■ REQUIRED ACTION
The records beneath should be restated word for word.

■ PROVIDED RECORDS
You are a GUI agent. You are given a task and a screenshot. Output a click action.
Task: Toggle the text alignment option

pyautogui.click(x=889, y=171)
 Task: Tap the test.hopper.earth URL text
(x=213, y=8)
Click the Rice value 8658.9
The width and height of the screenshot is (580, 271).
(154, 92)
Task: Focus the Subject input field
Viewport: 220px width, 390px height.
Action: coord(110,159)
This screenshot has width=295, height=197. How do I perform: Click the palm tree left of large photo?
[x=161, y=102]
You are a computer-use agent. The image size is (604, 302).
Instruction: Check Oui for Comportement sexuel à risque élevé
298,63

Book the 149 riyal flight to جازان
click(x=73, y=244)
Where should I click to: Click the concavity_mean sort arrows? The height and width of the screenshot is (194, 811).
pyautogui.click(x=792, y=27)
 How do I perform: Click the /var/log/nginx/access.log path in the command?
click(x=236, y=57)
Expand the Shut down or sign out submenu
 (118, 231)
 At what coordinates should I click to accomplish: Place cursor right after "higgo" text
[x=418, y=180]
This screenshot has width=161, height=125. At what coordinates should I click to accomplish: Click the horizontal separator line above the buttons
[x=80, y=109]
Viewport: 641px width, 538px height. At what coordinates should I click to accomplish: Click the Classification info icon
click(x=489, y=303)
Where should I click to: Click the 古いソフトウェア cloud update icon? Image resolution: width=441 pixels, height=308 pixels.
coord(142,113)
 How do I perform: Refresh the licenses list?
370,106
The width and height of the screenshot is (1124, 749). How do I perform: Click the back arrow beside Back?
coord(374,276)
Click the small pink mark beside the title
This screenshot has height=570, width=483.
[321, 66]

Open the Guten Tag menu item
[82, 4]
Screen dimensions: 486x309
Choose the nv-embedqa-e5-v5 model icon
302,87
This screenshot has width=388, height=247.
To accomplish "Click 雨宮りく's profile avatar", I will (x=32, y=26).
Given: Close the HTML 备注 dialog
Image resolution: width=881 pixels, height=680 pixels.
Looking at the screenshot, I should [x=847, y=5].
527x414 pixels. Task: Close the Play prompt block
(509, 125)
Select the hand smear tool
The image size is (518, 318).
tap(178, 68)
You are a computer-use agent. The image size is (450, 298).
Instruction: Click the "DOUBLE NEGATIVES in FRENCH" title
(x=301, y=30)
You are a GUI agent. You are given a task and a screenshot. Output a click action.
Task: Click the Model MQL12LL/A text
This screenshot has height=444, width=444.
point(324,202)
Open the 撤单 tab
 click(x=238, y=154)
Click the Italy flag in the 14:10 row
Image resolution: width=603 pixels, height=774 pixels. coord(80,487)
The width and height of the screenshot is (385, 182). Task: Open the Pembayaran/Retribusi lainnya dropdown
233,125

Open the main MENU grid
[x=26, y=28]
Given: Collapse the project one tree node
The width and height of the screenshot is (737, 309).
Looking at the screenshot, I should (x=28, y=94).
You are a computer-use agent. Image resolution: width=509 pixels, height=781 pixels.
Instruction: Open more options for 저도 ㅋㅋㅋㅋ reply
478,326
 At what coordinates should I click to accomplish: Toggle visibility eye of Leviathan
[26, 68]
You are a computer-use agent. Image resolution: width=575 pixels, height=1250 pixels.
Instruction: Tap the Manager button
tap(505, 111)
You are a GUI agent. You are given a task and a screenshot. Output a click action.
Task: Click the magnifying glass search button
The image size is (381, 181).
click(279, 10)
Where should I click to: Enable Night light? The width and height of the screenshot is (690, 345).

■ RESULT FOR THIS TASK
You are a GUI agent. You are given a task and a screenshot. Output a click action.
Task: Toggle the text alignment option

pyautogui.click(x=889, y=171)
 Task: Tap the test.hopper.earth URL text
(x=213, y=8)
Click the Rice value 8658.9
The width and height of the screenshot is (580, 271).
(154, 92)
Task: Focus the Subject input field
Viewport: 220px width, 390px height.
Action: coord(110,159)
This screenshot has width=295, height=197. How do I perform: Click the palm tree left of large photo?
[x=161, y=102]
You are a computer-use agent. The image size is (604, 302).
Instruction: Check Oui for Comportement sexuel à risque élevé
298,63

Book the 149 riyal flight to جازان
click(x=73, y=244)
Where should I click to: Click the concavity_mean sort arrows? The height and width of the screenshot is (194, 811).
pyautogui.click(x=792, y=27)
 How do I perform: Click the /var/log/nginx/access.log path in the command?
click(x=236, y=57)
Expand the Shut down or sign out submenu
 (118, 231)
 At what coordinates should I click to accomplish: Place cursor right after "higgo" text
[x=418, y=180]
This screenshot has width=161, height=125. At what coordinates should I click to accomplish: Click the horizontal separator line above the buttons
[x=80, y=109]
Viewport: 641px width, 538px height. At what coordinates should I click to accomplish: Click the Classification info icon
click(x=489, y=303)
Where should I click to: Click the 古いソフトウェア cloud update icon? Image resolution: width=441 pixels, height=308 pixels.
coord(142,113)
 How do I perform: Refresh the licenses list?
370,106
The width and height of the screenshot is (1124, 749). How do I perform: Click the back arrow beside Back?
coord(374,276)
Click the small pink mark beside the title
This screenshot has height=570, width=483.
[321, 66]

Open the Guten Tag menu item
[82, 4]
Screen dimensions: 486x309
Choose the nv-embedqa-e5-v5 model icon
302,87
This screenshot has width=388, height=247.
To accomplish "Click 雨宮りく's profile avatar", I will (x=32, y=26).
Given: Close the HTML 备注 dialog
Image resolution: width=881 pixels, height=680 pixels.
Looking at the screenshot, I should [x=847, y=5].
527x414 pixels. Task: Close the Play prompt block
(509, 125)
Select the hand smear tool
The image size is (518, 318).
tap(178, 68)
You are a computer-use agent. The image size is (450, 298).
Instruction: Click the "DOUBLE NEGATIVES in FRENCH" title
(x=301, y=30)
You are a GUI agent. You are given a task and a screenshot. Output a click action.
Task: Click the Model MQL12LL/A text
This screenshot has height=444, width=444.
point(324,202)
Open the 撤单 tab
 click(x=238, y=154)
Click the Italy flag in the 14:10 row
Image resolution: width=603 pixels, height=774 pixels. coord(80,487)
The width and height of the screenshot is (385, 182). Task: Open the Pembayaran/Retribusi lainnya dropdown
233,125

Open the main MENU grid
[x=26, y=28]
Given: Collapse the project one tree node
The width and height of the screenshot is (737, 309).
Looking at the screenshot, I should (x=28, y=94).
You are a computer-use agent. Image resolution: width=509 pixels, height=781 pixels.
Instruction: Open more options for 저도 ㅋㅋㅋㅋ reply
478,326
 At what coordinates should I click to accomplish: Toggle visibility eye of Leviathan
[26, 68]
You are a computer-use agent. Image resolution: width=575 pixels, height=1250 pixels.
Instruction: Tap the Manager button
tap(505, 111)
You are a GUI agent. You are given a task and a screenshot. Output a click action.
Task: Click the magnifying glass search button
The image size is (381, 181).
click(279, 10)
Where should I click to: Enable Night light? The width and height of the screenshot is (690, 345).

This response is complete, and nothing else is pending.